The Court House is a grade I listed house in Hale Lane, Painswick, Gloucestershire, England, within the Cotswolds.

The house was built in the late 16th century with additions in 1604, for Thomas Gardener on the site of an earlier manor house. The exact dates of the earlier house are not known, but the manor house of Pain fitzJohn, who gave his name to the village, stood on the site in the first half of the 12th century. The demolition of the house in 1445 and subsequent rebuilding is recorded. It is known that King Charles I stayed at the house during the Siege of Gloucester in 1643. The house is still believed to be haunted by the king and his troops.
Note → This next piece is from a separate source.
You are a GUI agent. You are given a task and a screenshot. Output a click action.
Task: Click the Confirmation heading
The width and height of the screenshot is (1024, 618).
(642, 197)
The Cotswold stone limestone house has a two-storey front with a three-storey return wing supported by buttresses. The name "Court House" relates to the room used as a court with cells in the cellar beneath the rest of the building which held the prisoners awaiting trial. The 4 acre garden is surrounded by an 18th-century wall which is 18 m long and 5 m high, and includes a set of 11 semicircular steps near the house. Above the roof are stacks of tall chimneys. A path to the parish church crosses the garden.

In 1942 a major sale of the contents of the house was held. The house itself was sold in the 1960s, and again in 2009 as a private house. After extensive renovation the house and its later 20th century additions is now used as a hotel. In 2023 the house was sold again and is now a private residence once more.